The genome sizes and estimated gene numbers are given for several organisms in Table 8.1. Note that plants presently hold the record for gene numbers, although they have less total DNA than higher animals. Among the animals, the ciliate protozoan Paramecium has less DNA but more genes than any multicellular animal sequenced so far. The largest bacterial genomes have more genes than the smaller eukaryotic genomes. An example is Streptomyces, famous as the source of many antibiotics. The smallest bacterial genomes, such as Mycoplasma, have fewer than 500 genes, although because these bacteria are parasitic they rely on the eukaryotes they infect for many metabolites.
In eukaryotic DNA, genes encompass thousands or even millions of base pairs, most of which are actually introns that are spliced out of the mRNA transcript. For example, the gene for dystrophin (defective in Duchenne’s muscular dystrophy) is 2.4 million base pairs long, and some of its introns are 100,000 base pairs or more in length. In contrast, the coding sequence, consisting of multiple exons, is about 3000 base pairs. In such situations, it is not always easy to find coding sequences among all the noncoding DNA. On the one hand, this may result in genes (or individual exons) being completely missed. On the other hand, widely separated exons that are in reality parts of a single coding sequence may be interpreted as separate genes.
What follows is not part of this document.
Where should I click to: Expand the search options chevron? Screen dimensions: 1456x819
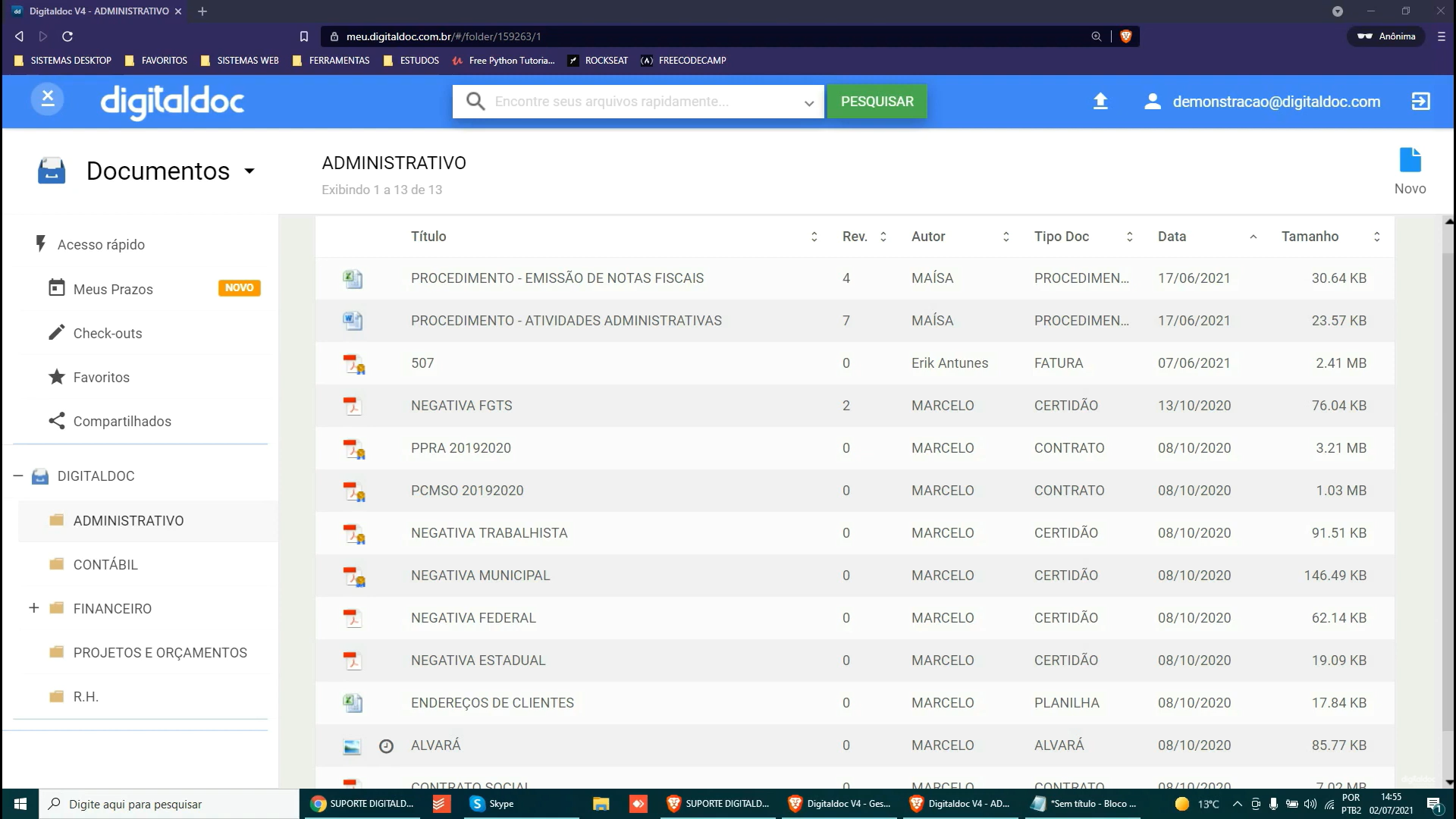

Another confounding factor in determining the number of genes is the presence of pseudogenes. These are duplicated copies of real genes that are defective and no longer expressed. They may be found next to the original, or they may be far away, on different chromosomes. Determining whether or not a “gene” is a pseudogene or genuine may be difficult with sequence data alone. Often the expression of a particular region of DNA must be confirmed by finding corresponding mRNA transcripts. DNA microarrays are a popular approach to confirming whether or not a gene is expressed (see later discussion).
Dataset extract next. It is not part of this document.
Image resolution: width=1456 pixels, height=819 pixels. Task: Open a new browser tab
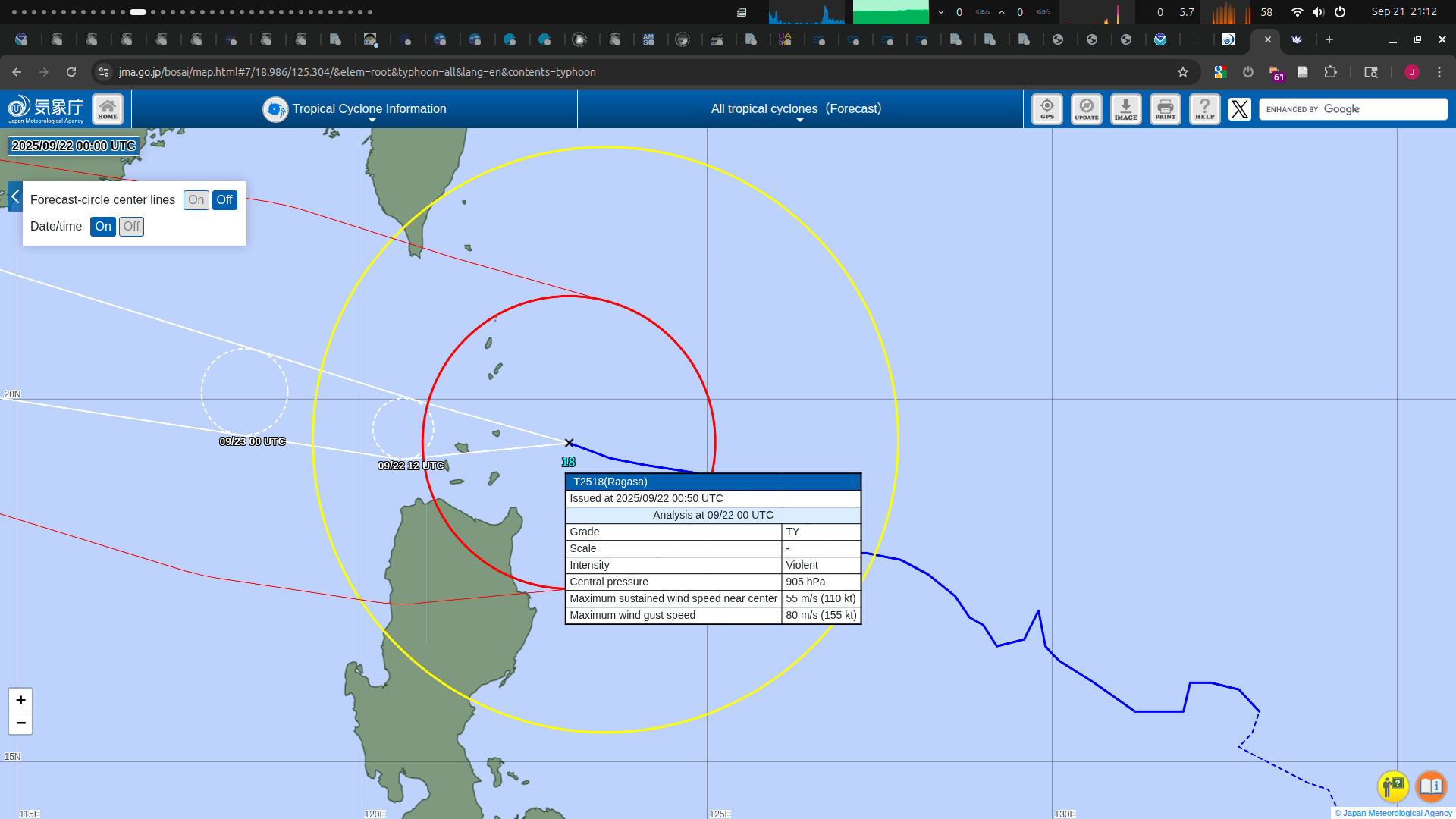[1329, 39]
The number of genes also hinges on how we define a gene. In addition to the 25,000 protein-encoding genes, there are a thousand or more genes that encode nontranslated RNA. The ribosomal RNA and transfer RNA genes are the most familiar of these. However, a variety of other small RNA molecules are involved in splicing of mRNA and in the regulation of gene expression. Other sequences of DNA may not even be transcribed, yet are nonetheless important. Should these also be regarded as genes?